On August 17, the Internal Revenue Service (IRS) told one unnamed employer that they can tie their employees’ 401(k) contributions to their student loan repayment benefits. This decision could pave the way for other employers to follow suit.

As more companies become aware of the student debt problem, many are becoming interested in offering student loan repayment benefits to their employees. Employers realize that offering this benefit is a good way to attract qualified employees and increase employee retention.

After all, data shows that 86 percent of younger employees are willing to stay with a company for up to five years if that employer is willing to help them pay back their student loans. Several well-known companies, like PricewaterhouseCoopers, Fidelity, and Staples, already offer their employees’ student loan repayment plans, according to Bloomberg.

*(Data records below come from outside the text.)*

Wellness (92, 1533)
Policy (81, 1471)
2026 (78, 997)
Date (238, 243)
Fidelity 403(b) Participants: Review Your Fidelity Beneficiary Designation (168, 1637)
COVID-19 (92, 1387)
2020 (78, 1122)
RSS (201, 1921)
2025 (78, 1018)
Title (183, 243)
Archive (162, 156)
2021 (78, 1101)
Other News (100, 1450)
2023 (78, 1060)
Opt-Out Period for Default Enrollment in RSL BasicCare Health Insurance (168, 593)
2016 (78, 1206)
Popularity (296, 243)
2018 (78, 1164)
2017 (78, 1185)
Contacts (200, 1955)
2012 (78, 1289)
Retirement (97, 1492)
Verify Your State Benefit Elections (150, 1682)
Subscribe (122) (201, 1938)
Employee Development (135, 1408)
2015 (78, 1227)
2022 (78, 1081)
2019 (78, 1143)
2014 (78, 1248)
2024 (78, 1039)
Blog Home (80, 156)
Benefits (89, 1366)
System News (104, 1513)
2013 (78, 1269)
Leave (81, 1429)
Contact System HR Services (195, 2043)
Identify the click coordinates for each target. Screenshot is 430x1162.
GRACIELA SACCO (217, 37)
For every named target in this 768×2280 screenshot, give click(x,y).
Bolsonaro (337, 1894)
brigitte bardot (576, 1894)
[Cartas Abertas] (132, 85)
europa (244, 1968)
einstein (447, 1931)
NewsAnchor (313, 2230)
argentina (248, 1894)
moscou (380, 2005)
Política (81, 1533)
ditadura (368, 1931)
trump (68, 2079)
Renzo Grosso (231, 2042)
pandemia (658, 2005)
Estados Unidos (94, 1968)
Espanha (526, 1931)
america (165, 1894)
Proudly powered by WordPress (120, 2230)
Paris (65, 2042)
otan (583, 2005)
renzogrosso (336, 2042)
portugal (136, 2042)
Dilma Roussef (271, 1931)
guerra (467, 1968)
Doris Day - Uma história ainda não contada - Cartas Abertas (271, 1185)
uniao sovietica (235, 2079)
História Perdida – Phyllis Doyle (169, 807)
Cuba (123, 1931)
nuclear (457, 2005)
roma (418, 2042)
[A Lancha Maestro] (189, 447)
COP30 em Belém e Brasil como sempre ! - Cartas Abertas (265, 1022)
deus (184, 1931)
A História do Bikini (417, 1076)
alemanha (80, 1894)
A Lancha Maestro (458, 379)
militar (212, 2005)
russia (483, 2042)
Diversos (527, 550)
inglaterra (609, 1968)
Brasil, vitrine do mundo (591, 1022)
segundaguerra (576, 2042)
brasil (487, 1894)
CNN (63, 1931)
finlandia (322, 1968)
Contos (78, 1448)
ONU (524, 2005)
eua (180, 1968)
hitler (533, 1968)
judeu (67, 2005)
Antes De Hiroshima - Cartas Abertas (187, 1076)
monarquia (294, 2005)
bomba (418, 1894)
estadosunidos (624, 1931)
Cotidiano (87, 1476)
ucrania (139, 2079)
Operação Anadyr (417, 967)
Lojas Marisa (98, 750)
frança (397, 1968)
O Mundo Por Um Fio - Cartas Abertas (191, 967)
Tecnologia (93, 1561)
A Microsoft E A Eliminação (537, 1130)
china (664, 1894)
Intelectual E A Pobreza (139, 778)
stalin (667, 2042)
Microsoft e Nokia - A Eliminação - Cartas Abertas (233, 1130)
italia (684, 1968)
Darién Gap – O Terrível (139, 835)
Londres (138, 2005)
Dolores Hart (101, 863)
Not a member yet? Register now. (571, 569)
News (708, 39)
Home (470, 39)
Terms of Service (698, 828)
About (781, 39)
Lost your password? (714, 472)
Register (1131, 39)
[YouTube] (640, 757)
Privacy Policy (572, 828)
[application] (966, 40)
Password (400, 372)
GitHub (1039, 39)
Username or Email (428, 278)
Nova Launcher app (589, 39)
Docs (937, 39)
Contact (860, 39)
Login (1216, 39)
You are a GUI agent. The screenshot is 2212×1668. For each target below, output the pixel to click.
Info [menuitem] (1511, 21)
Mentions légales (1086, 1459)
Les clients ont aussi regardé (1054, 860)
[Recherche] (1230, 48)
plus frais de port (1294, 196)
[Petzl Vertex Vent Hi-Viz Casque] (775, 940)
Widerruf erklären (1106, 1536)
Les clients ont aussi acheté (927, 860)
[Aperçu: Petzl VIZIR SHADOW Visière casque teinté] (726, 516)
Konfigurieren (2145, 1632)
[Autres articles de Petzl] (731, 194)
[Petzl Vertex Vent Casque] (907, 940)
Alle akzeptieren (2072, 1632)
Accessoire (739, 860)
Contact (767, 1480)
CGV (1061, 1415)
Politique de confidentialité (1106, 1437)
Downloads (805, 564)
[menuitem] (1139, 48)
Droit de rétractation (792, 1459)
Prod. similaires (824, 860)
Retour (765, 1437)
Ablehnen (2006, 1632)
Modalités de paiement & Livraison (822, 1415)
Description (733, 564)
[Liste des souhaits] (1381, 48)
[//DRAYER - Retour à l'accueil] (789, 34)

However, they are still in the minority with only 4 percent of all employers offering student loan repayment plans. That could be partially due to the fact that when an employer helps an employee pay down their student loan debt, it’s considered taxable income.

The private letter ruling from the IRS addressed employers that want to offer a student loan repayment option that is connected to their 401(k) plan but is concerned about complying with the law.

In the program described in the IRS’ ruling, if an employee pays at least 2 percent of their annual salary toward their student loan debt, this will count as their 401(k) contribution.

This is good news for borrowers who need to continue making payments on their student loan debt but also want to continue saving for retirement. A study by the Center for Retirement Research at Boston College found that by age 30, college graduates with student loan debt had only saved half as much toward retirement as graduates with no student loan debt.

Prior to the ruling, it was unclear whether employers could offer a tax-free student loan repayment option. This ruling paves the way for employers to tie 401(k) payments and student loan repayment benefits together. And it gives employers the flexibility to design different plans offering student loan repayment benefits.

Attorney Jeffrey Holdvogt told Bloomberg this program offers the most benefit to employees who are paying down their student loan debt but not able to save anything toward retirement. He added that this ruling will likely cause more employers to offer a student loan repayment benefit as part of their retirement program.